By Colin Crummy
Scoopt, the syndication agency for amateur “citizen journalists”, has sold its first picture since launching on 4 July.
The sale to the Bristol Evening Post on 2 September was for what the agency said was a “two-figure sum”.
Marketing
manager Stephen Bell, 57, took digital camera pictures of an allegedly
stolen car that crashed following a police chase.
On the same
day, Scoopt founder Kyle MacRae said the agency had interest from the
Evening Standard and ITV’s London Today over pictures and video footage
of a train fire at Abbeywood station, south east London.
MacRae
said: “The interesting thing is that the media outlets were prepared to
pay for amateur material where they wouldn’t have paid the amateur
directly.”
MacRae has yet to draw up guidelines for Scoopt users
in conjunction with the Chartered Institute of Journalists and the NUJ.

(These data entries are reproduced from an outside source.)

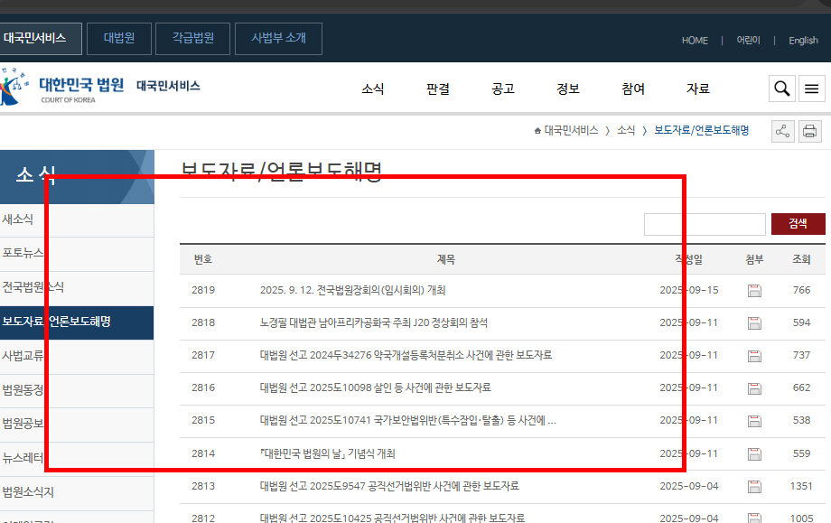Screen dimensions: 831x523
Task: Open the 사법부 소개 tab
Action: pyautogui.click(x=278, y=38)
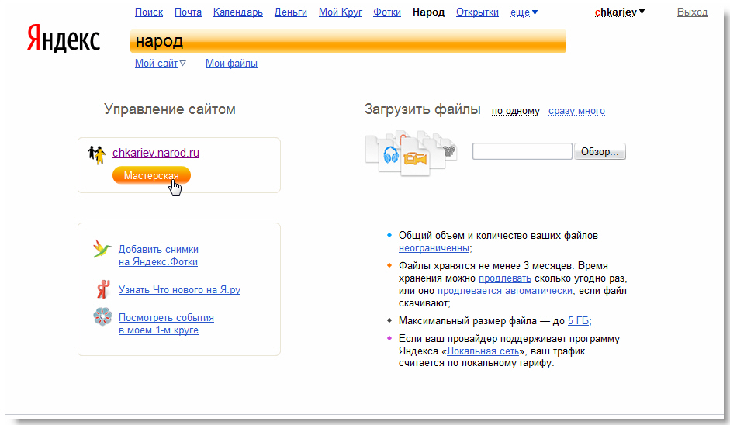
Task: Click the file types illustration icon
Action: (x=410, y=151)
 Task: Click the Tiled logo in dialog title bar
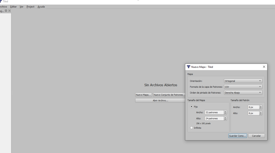[x=188, y=67]
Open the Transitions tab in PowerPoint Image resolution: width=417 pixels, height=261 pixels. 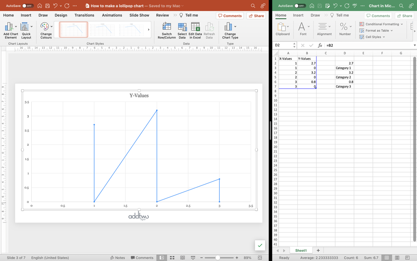[85, 15]
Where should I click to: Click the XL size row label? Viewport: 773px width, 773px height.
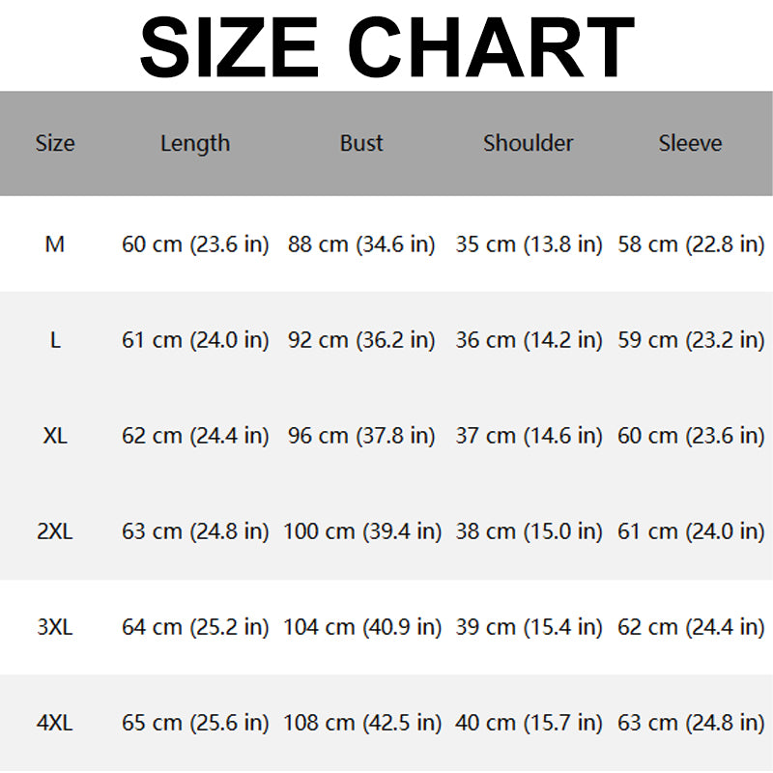(55, 436)
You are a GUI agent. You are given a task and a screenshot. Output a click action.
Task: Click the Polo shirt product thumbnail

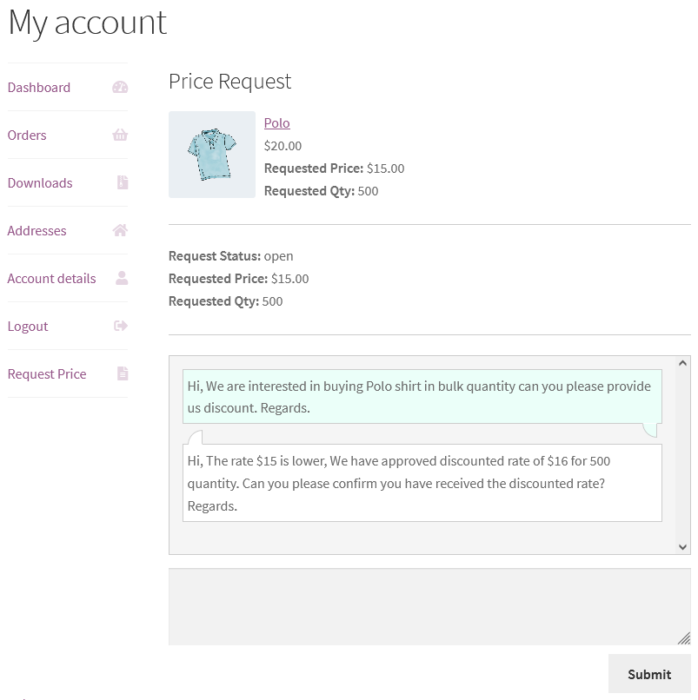pyautogui.click(x=212, y=154)
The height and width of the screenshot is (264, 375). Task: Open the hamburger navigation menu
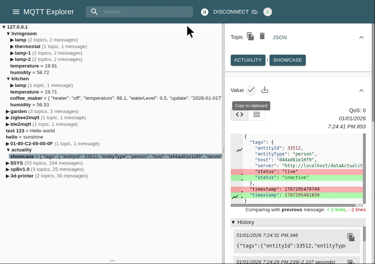tap(16, 12)
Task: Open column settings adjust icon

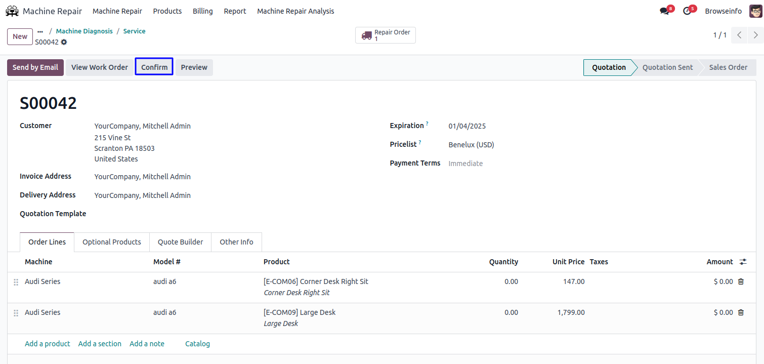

He said he understood the NUJ was “straddling this awkward ground”
between protecting its professional members and ensuring the media pays
for the pictures it uses.
Amateur photographer Bell said Scoopt
gave him an opportunity he wouldn’t have had otherwise. “I wouldn’t
have had the time, the energy or the contacts to make anything out of
it myself,” he said.
The agency has attracted almost 2,000 members from 64 countries.